Critical chip flaw affects Intel, AMD and ARM

Google’s Project Zero researchers have broken an agreed embargo to lay bare details of a serious CPU vulnerability affecting multiple chipmakers’ products and the devices and operating systems running on them.

The early disclosure - the first confirmed details of the security issue - came as speculation heightened of a massive CPU hardware bug that was initially thought to only affect Intel products.

It has now become clear that chips from AMD and ARM are also affected, albeit to varying degrees.

Google today revealed that Project Zero researcher Jann Horn mid-last year had uncovered “serious security flaws caused by ‘speculative execution’, a technique used by most modern processors to optimise performance".

Horn said Google built proof-of-concepts for problems that were exposed in earlier academic work by researchers affiliated with institutions in Austria, the US and Australia, and some private firms.

That earlier work uncovered two "critical vulnerabilities" in processors - codenamed Meltdown and Spectre. While Meltdown can be patched, no such fixes "currently exist for Spectre," the Australian-based, University of Adelaide and Data 61-affiliated researcher, Dr Yuval Yarom, said.

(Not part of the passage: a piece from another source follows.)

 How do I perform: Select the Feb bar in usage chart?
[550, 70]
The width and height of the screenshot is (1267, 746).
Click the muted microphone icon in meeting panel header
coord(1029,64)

Google’s PoC discoveries take advantage of these vulnerabilities. They were disclosed to the three chipmakers by Google researchers in June last year.

Horn “demonstrated that malicious actors could take advantage of speculative execution to read system memory that should have been inaccessible”, Google said.

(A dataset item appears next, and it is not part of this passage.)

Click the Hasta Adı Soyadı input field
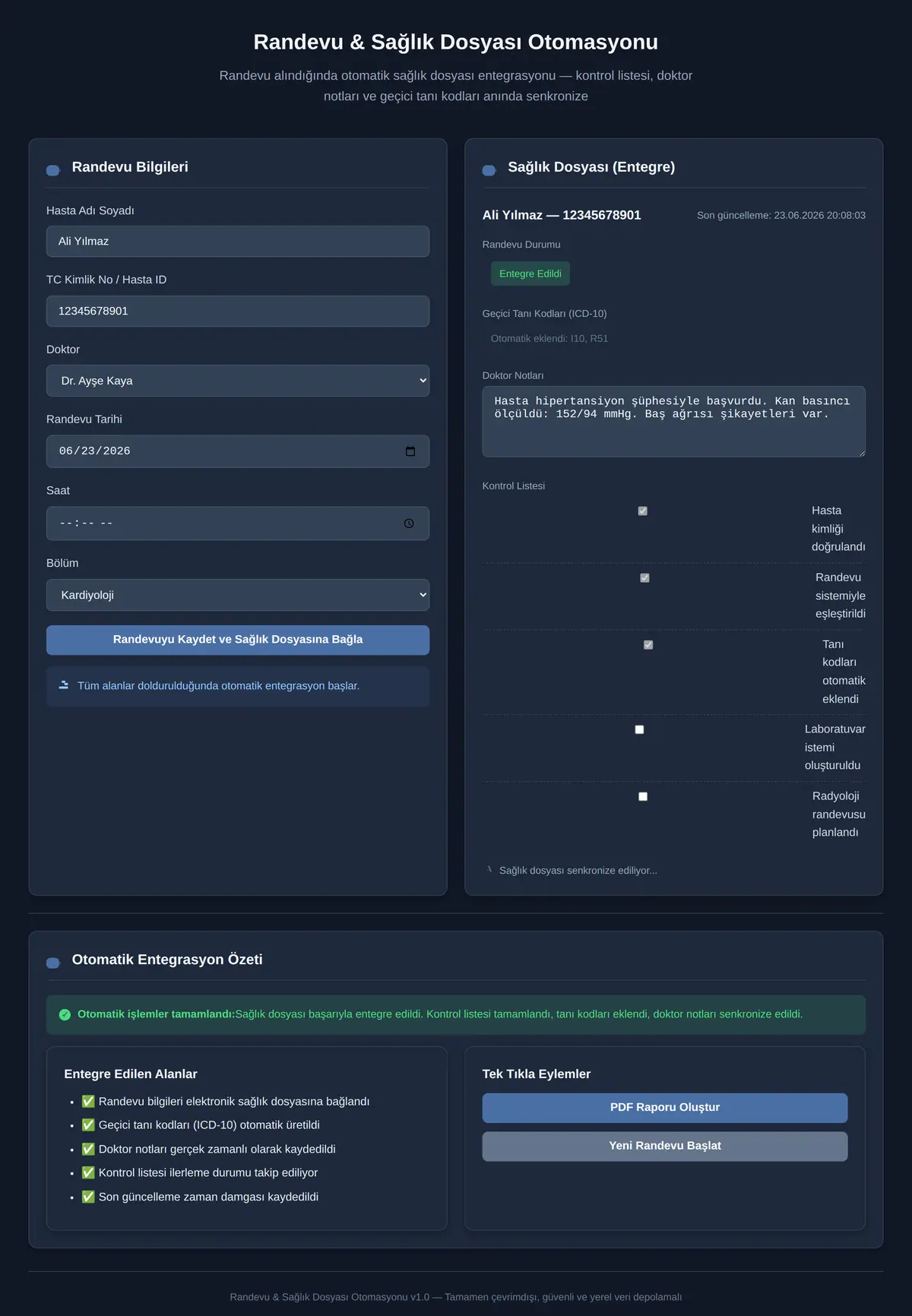The width and height of the screenshot is (912, 1316). 238,241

“For example, an unauthorised party may read sensitive information in the system’s memory such as passwords, encryption keys, or sensitive information open in applications,” Google said.

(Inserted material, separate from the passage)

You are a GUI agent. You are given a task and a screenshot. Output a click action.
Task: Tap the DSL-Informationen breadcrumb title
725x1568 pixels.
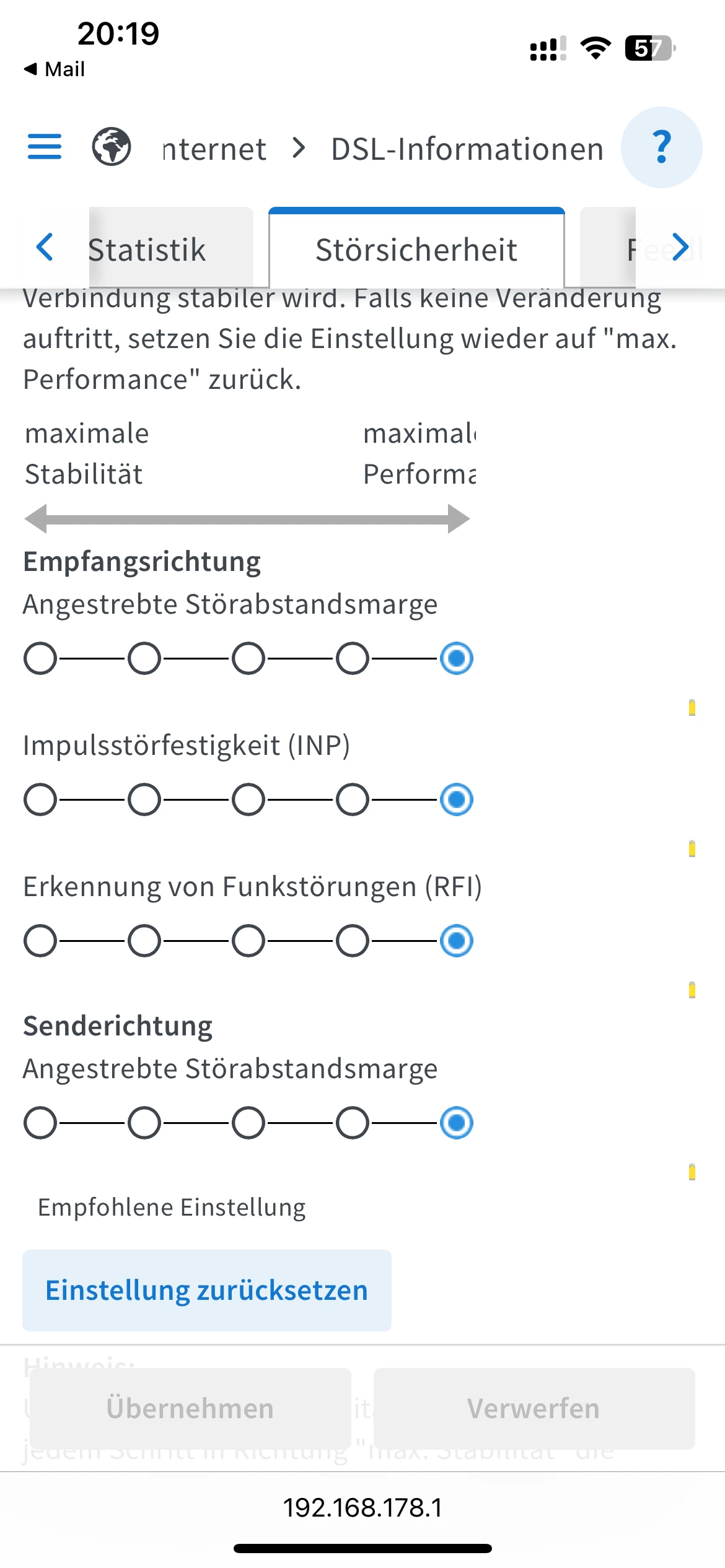(x=467, y=149)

“Testing also showed that an attack running on one virtual machine was able to access the physical memory of the host machine, and through that, gain read-access to the memory of a different virtual machine on the same host.”

The full Google report continues to be withheld - the company noted an “originally coordinated disclosure date of January 9, 2018” had been set for the release of details of the potential exploits of the vulnerability.

However, rising speculation about the severity of the issue - including potential performance impacts on servers and public cloud environments - forced it to go public sooner.

Those performance issues - currently benchmarked in the single and double-digits, depending on configuration and workload - are expected to particularly hit cloud and HPC users, however the full impact won't be known until further details are released.

“The full Project Zero report is forthcoming,” it said.

Public cloud providers AWS and Microsoft have scheduled reboots to address the problem over the course of the next few days.

"The majority of Azure infrastructure has already been updated to address this vulnerability, [but] some aspects of Azure are still being updated and require a reboot of customer VMs for the security update to take effect," Microsoft said, adding it would bring forward its plans now the vulnerability had been made public.

AWS similarly said that "all but a small single-digit percentage of instances across [its] Amazon EC2 fleet are already protected."

"The remaining ones will be completed in the next several hours, with associated instance maintenance notifications," it said today.

"While the updates AWS performs protect underlying infrastructure, in order to be fully protected against these issues, customers must also patch their instance operating systems."

Google said it had already put in place mitigations in its own systems, and was collaborating with hardware and software manufacturers across to "help protect their users and the broader web".

“These efforts have included collaborative analysis and the development of novel mitigations,” it said.

It was the inclusion of some of these mitigations in beta updates of major operating systems that brought the issue into the public domain ahead of the planned embargo.

Google’s statement came after chipmakers confirmed that their products were affected, to varying degrees.

Intel denied that “a ‘bug’ or a ‘flaw’” in its products was the root cause of the issue - as had been earlier suspected - arguing instead that its products, and the devices they were incorporated into, were simply “operating as designed".

It said it had begun providing software and firmware updates to mitigate the exploits, but played down their severity.

“Intel believes these exploits do not have the potential to corrupt, modify or delete data,” it said.

Both AMD and ARM are reported to have released statements advising of their level of exposure to the flaw. iTnews has contacted AMD for comment; ARM has published a list of affected cores here.

Horn said his team had exploits that worked against real software for a few Intel and AMD CPU models.

There are three known variants of the issue, known as CVE-2017-5753, CVE-2017-5715, and CVE-2017-5754.

Horn said the chipmakers were best-placed to mitigate against the vulnerability, as they could do more than speculate on how the “hardware internals” of their products operated.

“We have some ideas on possible mitigations and provided some of those ideas to the processor vendors; however, we believe that the processor vendors are in a much better position than we are to design and evaluate mitigations, and we expect them to be the source of authoritative guidance,” Horn said.

US CERT said in an advisory that while operating system updates could "mitigate the underlying hardware vulnerability", there was only one way to make sure Spectre - in particular - caused no ongoing issue.

"The underlying vulnerability is primarily caused by CPU architecture design choices," it said.

"Fully removing the vulnerability requires replacing vulnerable CPU hardware."